Why Teach Sight Words
Teaching students to read using sight words is an important skill. Sight words are the words you see most frequently when you’re reading, especially when you’re a beginning reader … possibly up to 75%! Learning, or memorizing, sight words frees up cognitive thinking that can then be spent on words that the student doesn’t know. Sight words often don’t follow phonetic patterns or ones that the reader is familiar with. Fewer words to decode promotes reading comprehension and fluency. The bottom line is when you don’t have to stop and break down every single word it just makes reading easier. It allows the reader to spend that brainpower focusing on what they’re reading … comprehending.

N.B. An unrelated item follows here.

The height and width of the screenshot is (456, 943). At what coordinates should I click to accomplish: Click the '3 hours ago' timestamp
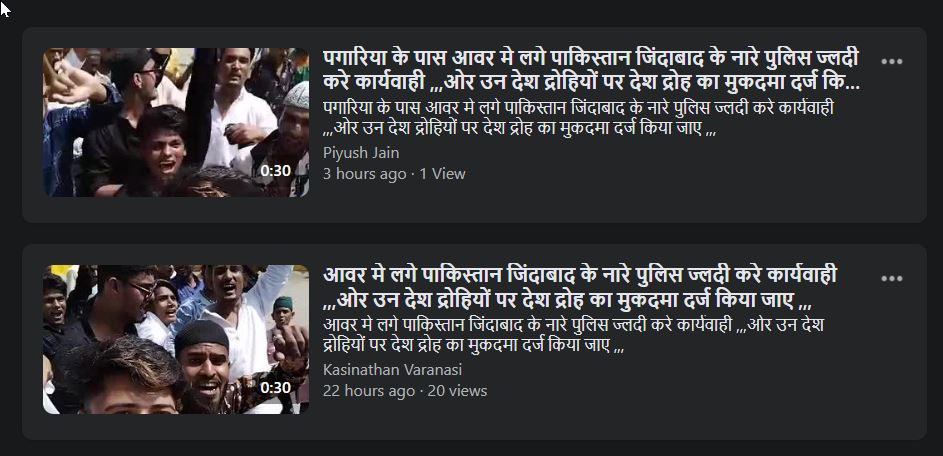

And as I’ve told my students many times, it doesn’t matter how beautifully you can read, if you don’t know what you’ve read you’re just wasting your time.
How To Teach Sight Words
The first step in teaching sight words is to decide what words you want to teach. The two most common sight word lists are Dolch and Fry. As a special education teacher, I’ve also used the word list on the Brigance, but it’s basically the same words from Dolch and Fry. I thought they were all basically the same, just the order was different. However, I recently read that the Fry list is more modern and expanded to the most frequently read 1000 words, having been updated in the 1980s by Dr. Fry.
Eventually, I ended up settling on the Fry list because I found a great resource that someone created with the lists, assessments, and flashcards that could be printed and it was all free. I used these over and over and shared them with parents as well.
After you decide on the word list you’re going to use, then you need to get baseline data for each student. You test each student to find out how many sight words they know. Start at the beginning of the list and have them read the words until they start missing too many. You’ll have to be the judge on how many is too many. I expect a high percentage rate for sight words. So I want them to have above 90-95% accuracy rate.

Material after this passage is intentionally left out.